En una fotografía que pertenece al Museo Metropolitano de Nueva York aparece Lola Montez, célebre feminista del siglo pasado, sosteniendo con una displicencia cercana al desmayo, un cigarro que era un mensaje y una provocación. Una mujer fumando en 1850, el año de esta imagen, significaba una afrenta contra las buenas costumbres, la sexualidad y, en un descuido, el orden del universo. La idea de alterar el equilibrio social por la simple yuxtaposición de ser mujer y fumar, fue propuesta en realidad por George Sand, quien a su vez copió de Montez la costumbre de salir a la calle vestida con traje sastre negro. Montez y Sand ganaron la batalla; a principios del siguiente siglo, el nuestro, las mujeres se volvieron doblemente atractivas por la misma yuxtaposición de ser mujeres y fumar.
Muchos años antes, en 1627, Johann Joachim von Rusdorff, embajador de las orillas del Rhin y poseedor de un nombre que debiera mejor ladrarse, informaba en sus elucubraciones diplomáticas sobre el acto de fumar recién importado de América y lo calificaba, luego de condenarlo rabiosamente, como ``la borrachera de nubes''. En 1658, el escritor y predicador jesuita Jakob Balde lo bautizo como ``la ebriedad seca''. Ese extraño proceso de jalar humo por el extremo de un tubito que arde en el otro extremo y luego echar el mismo humo por nariz y boca debe haber sido impresionante en aquella época donde los placeres más bien se bebían.
En un capítulo de sus memorias, Luis Buñuel habla de los placeres del mundo, porque de los placeres del otro mundo ya se había ocupado Nazarín, su personaje. En esas páginas por donde desfila lo que se bebe, lo que se fuma, lo que se come y lo que se palpa, aparece desde luego su cariño entrañable por la ginebra, que iba desde el Martini con su receta especial, hasta la ginebra a pelo, disimulada en una bolsa de papel de estraza que bebía en la sala de abordar de algún aeropuerto, con los ojos fijos en cualquier parte y su maleta de mano entre las piernas. El cineasta practicaba este ritual solitario para quitarse el miedo que produce el volar en un aparato que va tripulado por un desconocido.

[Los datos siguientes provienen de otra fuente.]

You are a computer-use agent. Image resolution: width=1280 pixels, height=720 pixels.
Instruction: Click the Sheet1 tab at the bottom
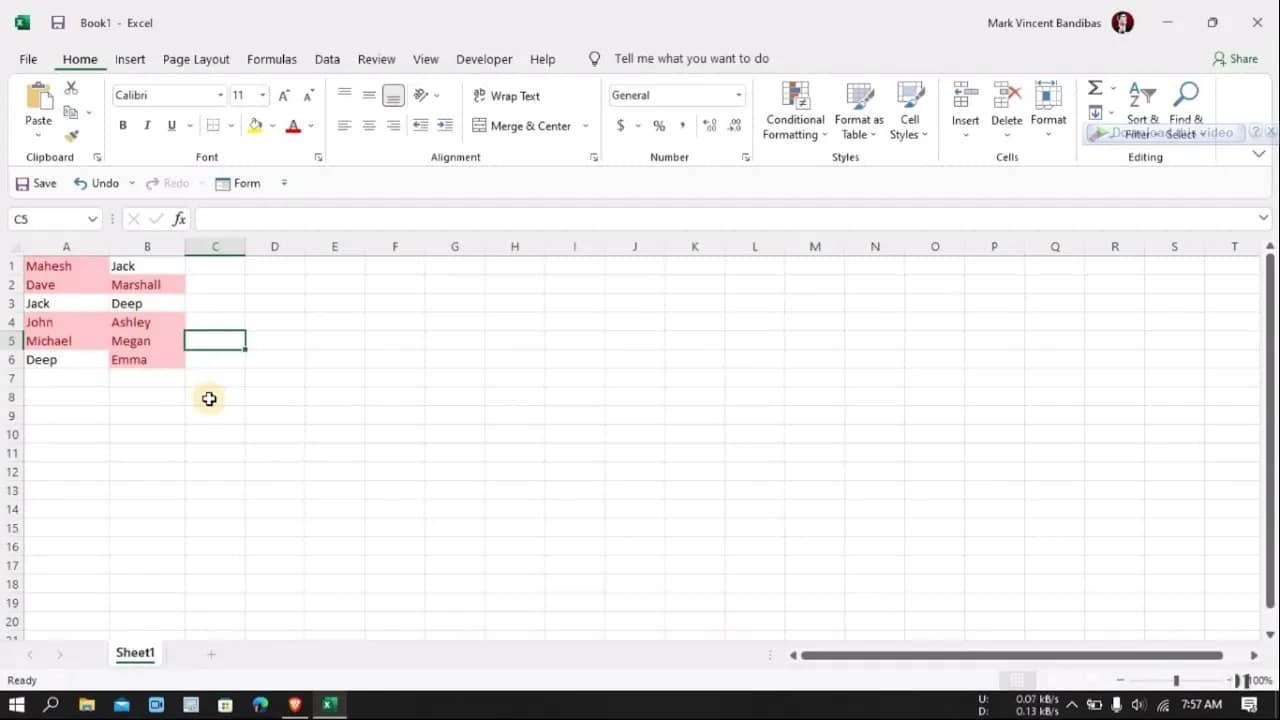(x=134, y=652)
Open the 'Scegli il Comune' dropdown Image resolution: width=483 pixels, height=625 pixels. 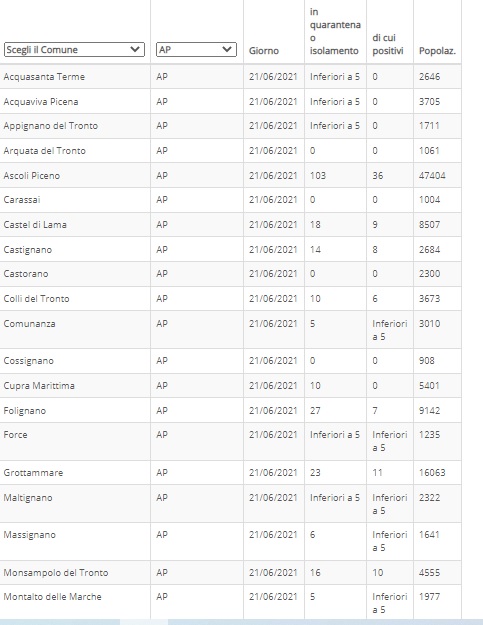coord(74,49)
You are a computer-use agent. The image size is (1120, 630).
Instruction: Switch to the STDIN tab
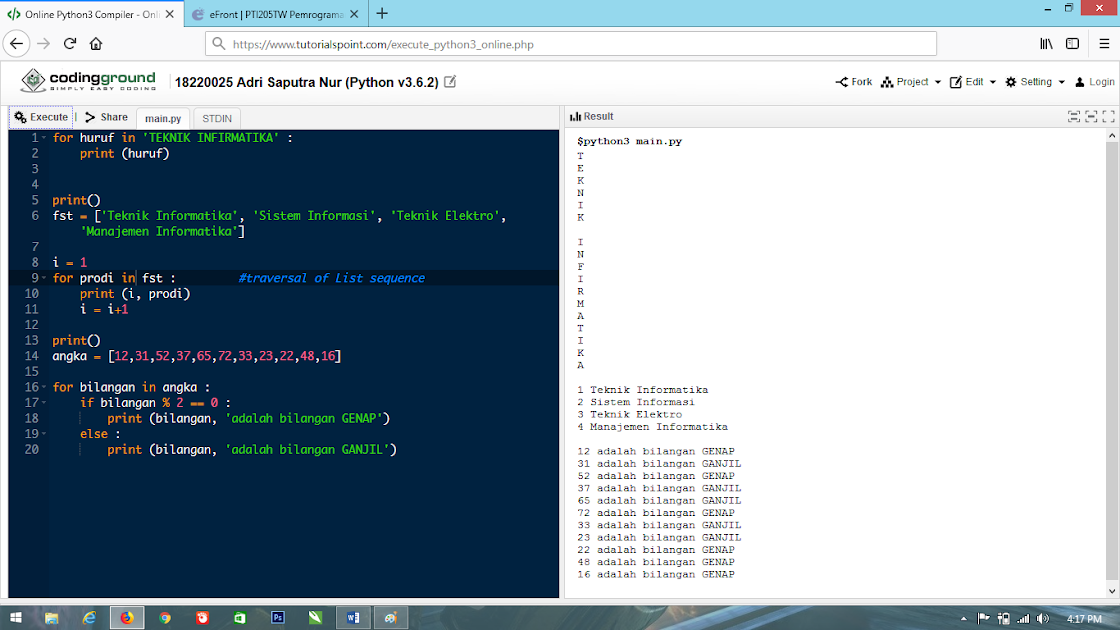(217, 118)
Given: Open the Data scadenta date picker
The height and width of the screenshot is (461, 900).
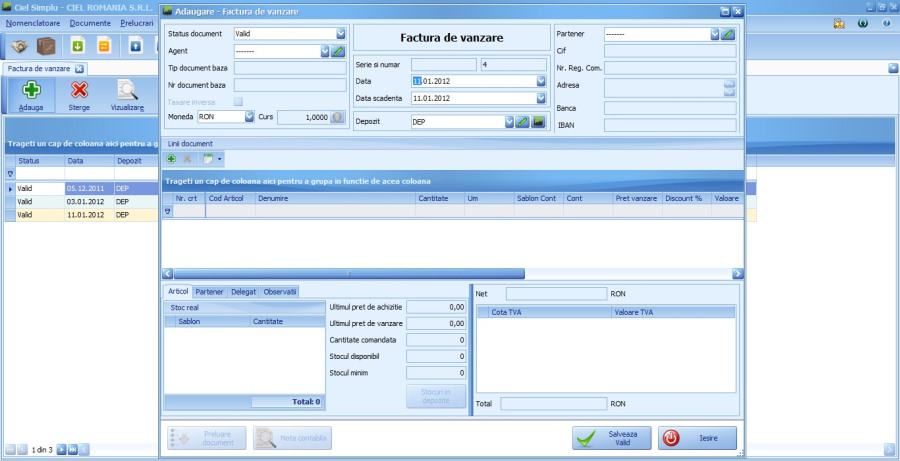Looking at the screenshot, I should click(541, 98).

Buñuel, por una parte disimulaba su botella de ginebra y, por otra, como Lola Montez, exhibía su cigarro y llenaba de humo la sala de abordar. Luego de explicarnos que los extremos del acto del amor deben estar marcados por un trago antes y un cigarro después, Buñuel sostiene que en gran medida, desde su perspectiva de fumador experto, el acto de fumar es un placer visual que empieza desde que se abre la cajetilla y se descubren los cigarros ordenados en dos o tres filas. Luego viene la llama, la calada, el tabaco al rojo y el placer de verse la mano con el cigarro echando humo entre los dedos y la expulsión, por la nariz y por la boca, de esa nube enorme que se estaciona en una esquina de la habitación, de la sala de abordar, de un museo en Nueva York, o que escapa por la ventana rumbo al cielo abierto. Como prueba de todo esto, aseguraba que era incapaz de fumar con los ojos cerrados.
A Buñuel le gustaba fumar y verse fumando; a Lola Montez le gustaba fumar y que la vieran; el embajador de las orillas del Rhin los hubiera odiado.
En ese capítulo dedicado a los placeres, el cineasta confiesa que a su edad, la suficiente para ponerle a su libro Mi último suspiro, ha perdido todo el gusto por el sexo, anuncia la total desaparición de su instinto sexual, y advierte que si se le apareciera el diablo con la oferta de devolverle su virilidad, le contestaría: ``No, muchas gracias, no me interesa; pero fortaléceme el hígado y los pulmones, para que pueda seguir bebiendo y fumando''.